The Day After
Slow low spawned tornadoes

By Al Schmahl
Independent Managing Editor

Originally Published Wednesday, June 4, 1980

An unusually slow moving low pressure area which spawned anywhere from five to 15 tornadoes was responsible for the devastation and death which struck Grand Island Tuesday night.

That was the description provided by Don Davis, meteorologist in charge of the Grand Island Weather Service office.

Davis explained that normally a tornado accompanies a fast moving cold front, traveling in a southwest to northeast direction. But Tuesday night's storms, he said, were associated stationary fronts which have been hovering around Nebraska since last Thursday.

"We tracked the low from Dannebrog in a curve through Grand Island to about Phillips," he said. "It took four hours to go some 30 miles."

Davis explained that the first word of funnel clouds came from the Dannebrog area at about 8:15 p.m. Those funnels, he said, were moving in the conventional northeasterly direction. But Weather Service officials soon realized the storm system itself was moving in a southerly direction, directly toward Grand Island, and picked up a "hook echo" on radar northwest of Grand Island at about 8:30 p.m.

A "meso" low developed within the thunderstorm, he said. Such low pressure areas are no more than eight to 10 miles across, he said, in contrast to the large lows normally seen on a weather map, but are extremely intense.

In this case, tornadoes dipped out of the periphery of the low, which was almost stationary as it crossed Grand Island.

Davis said warning sirens were sounded around 9 p.m., and the first actual report of a tornado came at about 9:45 p.m. on Capitol Avenue, some two miles east of Northwest High School. What followed was apparently a series of small tornadoes, rather than one huge one, Davis said. And it was almost midnight before the storm began to dissipate east of Phillips.

Davis said that when you look from the ground at the clouds, they move in a clockwise direction, around a meso low, which provides the swirling action seen.

Weather radar, Davis said, "tracks the parent thunderstorm that produces the tornado, not the tornado itself; radar actually shows the water droplets within the storm."

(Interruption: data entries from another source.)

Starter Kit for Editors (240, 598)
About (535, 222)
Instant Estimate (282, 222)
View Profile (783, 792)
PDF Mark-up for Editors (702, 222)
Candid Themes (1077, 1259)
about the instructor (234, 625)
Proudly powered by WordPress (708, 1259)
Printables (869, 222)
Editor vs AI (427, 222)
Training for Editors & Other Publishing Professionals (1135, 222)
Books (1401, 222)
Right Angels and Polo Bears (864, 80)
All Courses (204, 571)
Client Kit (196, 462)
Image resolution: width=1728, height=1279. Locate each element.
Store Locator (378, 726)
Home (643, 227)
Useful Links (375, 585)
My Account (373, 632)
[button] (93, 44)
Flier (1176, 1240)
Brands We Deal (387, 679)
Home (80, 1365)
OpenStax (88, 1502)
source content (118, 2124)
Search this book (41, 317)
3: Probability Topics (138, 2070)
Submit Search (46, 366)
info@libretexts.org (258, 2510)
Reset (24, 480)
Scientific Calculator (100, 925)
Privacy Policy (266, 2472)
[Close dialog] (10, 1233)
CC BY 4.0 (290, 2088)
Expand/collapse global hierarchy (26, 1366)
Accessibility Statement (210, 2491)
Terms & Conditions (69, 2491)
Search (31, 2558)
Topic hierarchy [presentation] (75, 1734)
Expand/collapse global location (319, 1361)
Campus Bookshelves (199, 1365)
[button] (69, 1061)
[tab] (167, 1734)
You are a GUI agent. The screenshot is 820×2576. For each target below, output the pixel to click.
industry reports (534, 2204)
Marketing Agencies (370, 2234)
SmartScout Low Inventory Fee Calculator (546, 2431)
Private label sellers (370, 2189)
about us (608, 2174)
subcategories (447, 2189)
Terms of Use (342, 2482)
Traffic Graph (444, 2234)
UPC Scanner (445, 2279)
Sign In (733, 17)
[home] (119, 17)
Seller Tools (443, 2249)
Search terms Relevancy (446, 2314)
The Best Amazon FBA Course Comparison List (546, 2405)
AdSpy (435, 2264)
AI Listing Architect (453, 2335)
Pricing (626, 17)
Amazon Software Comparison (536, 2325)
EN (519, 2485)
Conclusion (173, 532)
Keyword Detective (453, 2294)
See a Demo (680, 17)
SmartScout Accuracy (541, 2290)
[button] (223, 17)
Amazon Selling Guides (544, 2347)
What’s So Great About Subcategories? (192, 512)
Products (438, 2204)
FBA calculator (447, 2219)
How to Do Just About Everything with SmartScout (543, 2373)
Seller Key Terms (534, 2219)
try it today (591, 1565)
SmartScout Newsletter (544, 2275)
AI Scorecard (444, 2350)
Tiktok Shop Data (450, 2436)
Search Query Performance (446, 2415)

Davis warned that more severe thunderstorms are predicted for the state Wednesday, because the same series of frontal systems remain over Nebraska.

As of mid-morning, official rain measurements had not been taken, but Davis said it had to be three to four inches at the Weather Service office and probably more in Grand Island.

He said there should be no flooding problems for Grand Island, barring more heavy rain, but that Prairie and Silver Creek may be running bank full, and Wood River to the east, and it would have to be monitored.